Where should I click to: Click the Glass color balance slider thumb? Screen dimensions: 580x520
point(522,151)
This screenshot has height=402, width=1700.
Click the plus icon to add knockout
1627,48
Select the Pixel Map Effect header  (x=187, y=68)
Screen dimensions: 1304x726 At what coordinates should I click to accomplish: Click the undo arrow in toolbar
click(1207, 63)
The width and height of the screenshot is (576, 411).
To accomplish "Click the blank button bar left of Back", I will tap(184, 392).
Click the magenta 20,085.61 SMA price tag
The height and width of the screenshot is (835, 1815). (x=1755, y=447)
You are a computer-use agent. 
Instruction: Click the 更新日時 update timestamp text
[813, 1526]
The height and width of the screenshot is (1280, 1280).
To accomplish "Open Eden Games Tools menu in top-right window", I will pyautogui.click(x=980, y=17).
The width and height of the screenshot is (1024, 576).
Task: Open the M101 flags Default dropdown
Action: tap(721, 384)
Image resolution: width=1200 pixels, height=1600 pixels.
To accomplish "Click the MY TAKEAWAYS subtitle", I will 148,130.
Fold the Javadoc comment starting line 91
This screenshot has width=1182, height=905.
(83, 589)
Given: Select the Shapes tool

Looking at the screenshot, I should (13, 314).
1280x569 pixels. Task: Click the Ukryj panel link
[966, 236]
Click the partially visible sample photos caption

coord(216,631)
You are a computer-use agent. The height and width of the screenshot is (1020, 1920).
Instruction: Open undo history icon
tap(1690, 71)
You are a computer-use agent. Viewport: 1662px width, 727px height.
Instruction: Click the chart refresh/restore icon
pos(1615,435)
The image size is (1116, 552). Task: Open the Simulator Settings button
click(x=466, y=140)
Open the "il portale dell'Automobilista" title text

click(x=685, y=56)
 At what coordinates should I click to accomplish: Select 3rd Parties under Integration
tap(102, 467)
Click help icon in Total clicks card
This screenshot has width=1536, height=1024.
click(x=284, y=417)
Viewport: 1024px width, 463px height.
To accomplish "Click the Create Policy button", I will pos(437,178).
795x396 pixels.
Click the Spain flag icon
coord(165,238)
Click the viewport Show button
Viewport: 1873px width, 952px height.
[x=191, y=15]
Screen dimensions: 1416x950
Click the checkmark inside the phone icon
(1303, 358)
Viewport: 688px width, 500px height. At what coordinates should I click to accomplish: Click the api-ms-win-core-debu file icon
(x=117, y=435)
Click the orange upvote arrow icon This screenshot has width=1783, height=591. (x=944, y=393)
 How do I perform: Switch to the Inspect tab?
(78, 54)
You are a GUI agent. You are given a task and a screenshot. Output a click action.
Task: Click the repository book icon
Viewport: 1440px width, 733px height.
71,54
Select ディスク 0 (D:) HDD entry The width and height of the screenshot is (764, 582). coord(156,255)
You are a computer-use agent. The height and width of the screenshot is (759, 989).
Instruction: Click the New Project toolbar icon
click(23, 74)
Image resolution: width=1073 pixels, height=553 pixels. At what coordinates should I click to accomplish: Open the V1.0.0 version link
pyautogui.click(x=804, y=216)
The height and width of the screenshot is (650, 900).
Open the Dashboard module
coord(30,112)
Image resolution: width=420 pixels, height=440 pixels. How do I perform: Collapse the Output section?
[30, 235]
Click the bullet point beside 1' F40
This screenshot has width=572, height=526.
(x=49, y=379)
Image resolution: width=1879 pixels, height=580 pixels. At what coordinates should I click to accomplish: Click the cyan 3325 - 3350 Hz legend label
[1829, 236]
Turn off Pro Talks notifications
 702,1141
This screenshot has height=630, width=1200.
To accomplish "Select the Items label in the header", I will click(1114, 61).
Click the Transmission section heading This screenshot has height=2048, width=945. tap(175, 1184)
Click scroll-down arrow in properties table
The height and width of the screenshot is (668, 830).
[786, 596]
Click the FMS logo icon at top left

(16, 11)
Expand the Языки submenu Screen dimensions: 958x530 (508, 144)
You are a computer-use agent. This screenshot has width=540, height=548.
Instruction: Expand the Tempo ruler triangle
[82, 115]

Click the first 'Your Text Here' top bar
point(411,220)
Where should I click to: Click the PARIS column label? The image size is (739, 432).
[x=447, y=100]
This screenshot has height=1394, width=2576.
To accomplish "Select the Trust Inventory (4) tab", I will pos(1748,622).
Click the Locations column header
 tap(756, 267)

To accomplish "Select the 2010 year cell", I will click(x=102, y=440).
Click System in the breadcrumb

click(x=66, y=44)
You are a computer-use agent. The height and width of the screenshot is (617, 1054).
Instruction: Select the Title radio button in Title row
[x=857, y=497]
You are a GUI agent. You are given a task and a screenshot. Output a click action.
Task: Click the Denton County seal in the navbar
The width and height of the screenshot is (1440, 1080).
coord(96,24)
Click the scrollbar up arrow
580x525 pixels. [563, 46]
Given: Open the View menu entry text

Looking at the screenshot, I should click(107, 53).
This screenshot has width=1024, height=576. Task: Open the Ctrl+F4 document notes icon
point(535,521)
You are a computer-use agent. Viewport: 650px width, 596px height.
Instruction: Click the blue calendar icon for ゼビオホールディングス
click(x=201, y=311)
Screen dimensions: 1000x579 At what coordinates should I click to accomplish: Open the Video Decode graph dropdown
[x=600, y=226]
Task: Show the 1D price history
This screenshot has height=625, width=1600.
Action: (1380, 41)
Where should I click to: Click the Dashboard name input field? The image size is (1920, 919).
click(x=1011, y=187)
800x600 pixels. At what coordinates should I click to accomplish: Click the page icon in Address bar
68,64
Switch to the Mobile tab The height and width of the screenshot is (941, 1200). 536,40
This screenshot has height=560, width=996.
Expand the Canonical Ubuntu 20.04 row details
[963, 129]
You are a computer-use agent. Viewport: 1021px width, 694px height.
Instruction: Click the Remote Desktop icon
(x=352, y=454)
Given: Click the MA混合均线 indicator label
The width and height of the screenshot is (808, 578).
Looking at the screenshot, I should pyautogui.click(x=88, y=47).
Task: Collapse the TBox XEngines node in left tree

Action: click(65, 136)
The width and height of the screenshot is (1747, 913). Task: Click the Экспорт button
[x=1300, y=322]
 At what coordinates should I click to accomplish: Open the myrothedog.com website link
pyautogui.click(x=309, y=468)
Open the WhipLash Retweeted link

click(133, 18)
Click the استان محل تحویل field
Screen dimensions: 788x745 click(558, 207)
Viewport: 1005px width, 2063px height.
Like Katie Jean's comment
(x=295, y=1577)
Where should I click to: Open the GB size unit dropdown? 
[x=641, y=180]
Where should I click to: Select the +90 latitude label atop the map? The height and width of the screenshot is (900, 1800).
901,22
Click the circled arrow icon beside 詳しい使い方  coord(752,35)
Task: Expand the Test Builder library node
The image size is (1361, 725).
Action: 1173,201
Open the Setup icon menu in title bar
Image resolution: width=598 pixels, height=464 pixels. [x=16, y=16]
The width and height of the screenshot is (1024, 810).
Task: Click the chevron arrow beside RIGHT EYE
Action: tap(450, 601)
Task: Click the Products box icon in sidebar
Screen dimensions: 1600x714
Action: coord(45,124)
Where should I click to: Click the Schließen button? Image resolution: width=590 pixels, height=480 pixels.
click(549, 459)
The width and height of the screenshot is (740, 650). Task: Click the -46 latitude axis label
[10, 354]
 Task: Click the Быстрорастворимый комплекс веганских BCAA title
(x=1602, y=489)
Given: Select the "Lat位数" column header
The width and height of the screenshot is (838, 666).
──────────────────────────────
- [What this task involves] Give back, exactly as written, the stretch from the line with "Select the Pixel" through the line with "Image resolution: width=1200", and no other lines from the records above.

- [Result of the task]
Select the Pixel Map Effect header  (x=187, y=68)
Screen dimensions: 1304x726 At what coordinates should I click to accomplish: Click the undo arrow in toolbar
click(1207, 63)
The width and height of the screenshot is (576, 411).
To accomplish "Click the blank button bar left of Back", I will tap(184, 392).
Click the magenta 20,085.61 SMA price tag
The height and width of the screenshot is (835, 1815). (x=1755, y=447)
You are a computer-use agent. 
Instruction: Click the 更新日時 update timestamp text
[813, 1526]
The height and width of the screenshot is (1280, 1280).
To accomplish "Open Eden Games Tools menu in top-right window", I will pyautogui.click(x=980, y=17).
The width and height of the screenshot is (1024, 576).
Task: Open the M101 flags Default dropdown
Action: tap(721, 384)
Image resolution: width=1200 pixels, height=1600 pixels.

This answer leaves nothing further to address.